My head wouldn’t let me. I lay still another moment and then looked back toward the old farmhouse in the distance. Now I could finally see it from the outside for the first time. I stayed still and stared. Once again, the floor beneath me seemed to fall away.

It was the main house of the Creative Recharge retreat.

I was being held in the place where Natalie had stayed.

What the hell was going on?

The car came to a stop. I rose just enough to get a look. When I did, when I saw the car, I felt an entirely new sense of relief.

It was a police squad car.

Now I understood their panic. Jed and his group had a surveillance camera by the entrance. They had seen the cop car coming to my rescue and had panicked. It made sense now.

I started toward my saviors. Jed and his followers wouldn’t kill me now. Not in front of cops who had come to rescue me. I was almost to the edge of the woods, maybe thirty yards from the cop car, when another thought entered my head.

How had the cops known where I was?

For that matter, how had the cops known I was in trouble? And why, if they were here to rescue me, had the car driven up at such an unhurried pace? Why had Jed made that comment about their being “our friends”? As I slowed down, the relief now ebbing away, a few more questions entered my head. Why was Jed walking toward the squad car with a big smile and casual wave? Why were the two cops getting out of the car waving back just as casually? Why were they all shaking hands and exchanging backslaps like old buddies?

“Hey, Jed,” one called out.

Oh damn. It was Stocky. The other cop was Thin Man Jerry. I decided to stay where I was.

“Hey, fellas,” Jed said. “How are you guys?”

“Good, man, when did you get back?”

“A couple of days ago. What’s up?”

Stocky said, “You know a guy named Jake Fisher?”

Whoa. So maybe they were here to rescue me?

“No, don’t think so,” Jed said. The others were all outside now. More handshakes and backslaps. “Guys, you know a . . . what was the name again?”

“Jacob Fisher.”

They all shook their heads and muttered their lack of knowledge.

“There’s an APB out on him,” Stocky said. “College professor. Seems he killed a man.”

My blood went cold.

Thin Man Jerry added, “The dope confessed to it even.”

“He sounds dangerous,” Jed said, “but I don’t get what that has to do with us.”

“First off, we spotted him trying to get on your land a couple days back.”

“My land?”

“Yep. But that’s not why we’re here now.”

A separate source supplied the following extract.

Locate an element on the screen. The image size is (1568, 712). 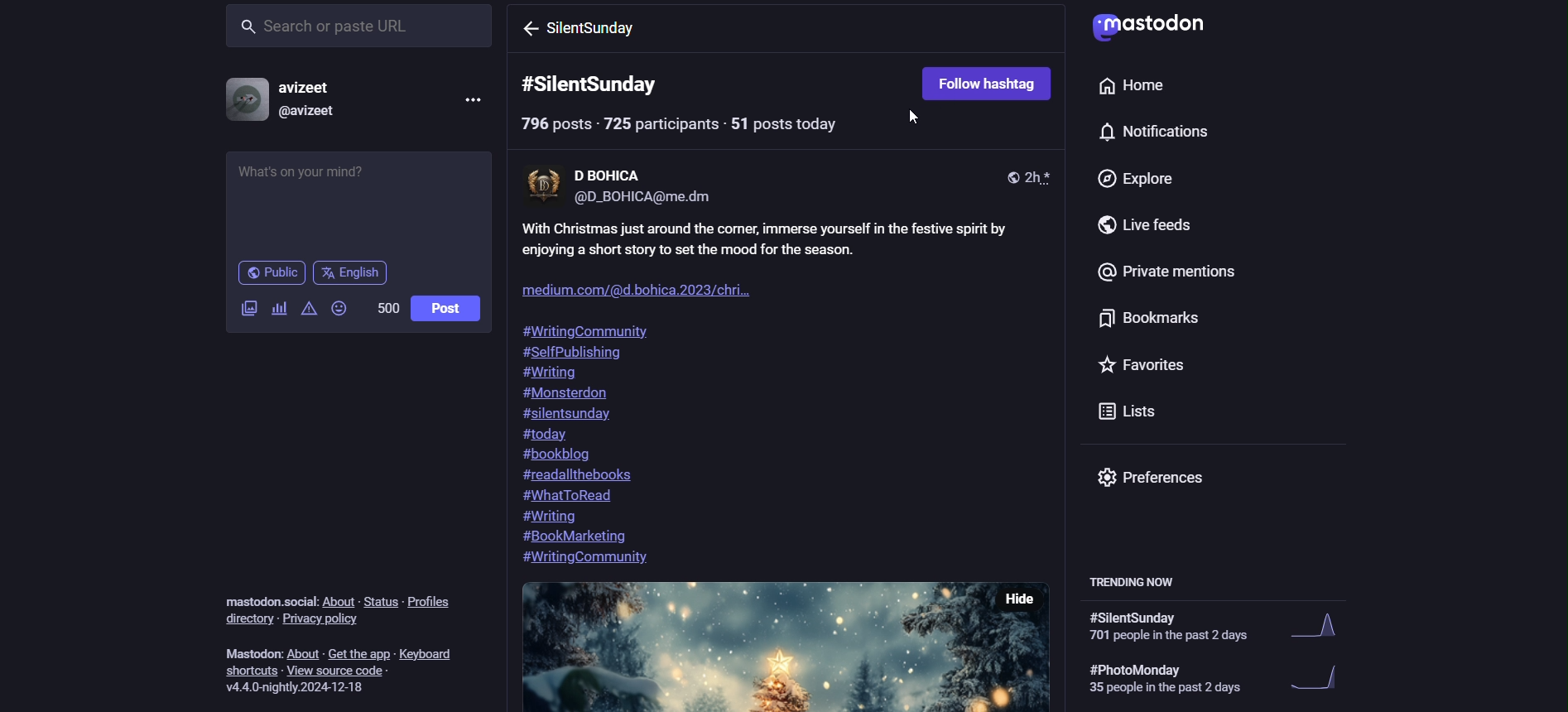
add content warning is located at coordinates (309, 308).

I ducked down in the brush, not sure what to do here.

“See, we got a GPS working a trace on a cell phone,” Stocky said.

“And,” Thin Man Jerry added, “the coordinates are leading us right up here.”

“I don’t understand.”

“Simple, Jed. We can track his iPhone. Not that hard nowadays. Hell, I got a tracker on my kid’s phone, for crying out loud. It tells us that our perp is here on your property at this very moment.”

“A dangerous killer?”

“Could be, yep. Why don’t you all wait inside now?” He looked back toward his partner. “Jerry?”